Costa Rica’s public security minister, less than a month into her post, is fending off allegations that she aided a woman with ties to the Italian mafia.

The daily La Nación last Thursday detailed ties between Janina del Vecchio and Anna Moscarelli, an Italian-born Swiss national who handled money for two men associated with the Cosa Nostra, an Italian mafia organization.

Moscarelli claims she did not know the money was tied to the mafia.

Del Vecchio, while working as the Costa Rican ambassador to Switzerland from 1994 to 1998, recommended Moscarelli to the Costa Rican Tourism Board as a “prestigious” investor whom she knew personally.

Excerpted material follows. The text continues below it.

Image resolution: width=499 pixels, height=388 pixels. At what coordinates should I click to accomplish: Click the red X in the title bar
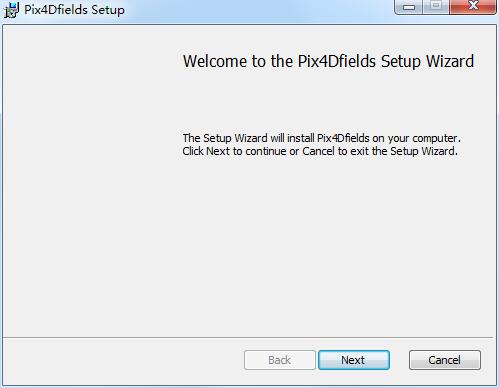[x=473, y=6]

Moscarelli, once in Costa Rica, founded the investment group Grupo Papagayo and took out a $3 million loan from the Roman Catholic Church in Costa Rica, through the administrator of the Pastoral Services of the Episcopal Conference, according to La Nación.

Moscarelli told La Nación that del Vecchio sold her a BMW and, after returning from Switzerland, lived in her home and worked for her, facts not disputed by the public security chief.

La Nación also quoted Moscarelli in an interview as saying that she had told del Vecchio about the investigations into her alleged connections to Cosa Nostra, which del Vecchio denies.

However, in a statement released Friday morning,Moscarelli recanted, saying del Vecchio never knew about the allegations or Moscarelli’s dealings with the Italians and called the article “inexact and offensive.”

In Friday’s press conference, a clearly perturbed del Vecchio repeatedly denied ever knowing about investigations into Moscarelli either as an ambassador or during their friendship, insisting her relationship with the woman was professional and legitimate.

The public security minister, a former math professor who was elected to the Legislative Assembly in 2006, was tapped to replace Fernando Berrocal after he was forced out over statements he made alleging Costa Rican political “sectors” had ties to the Revolutionary Armed Forces of Colombia (FARC), a Colombian rebel army.

Del Vecchio quickly found herself at odds with the Costa Rican press after declaring on her first day as minister that Costa Rica’s crime problem is not as bad as it seems.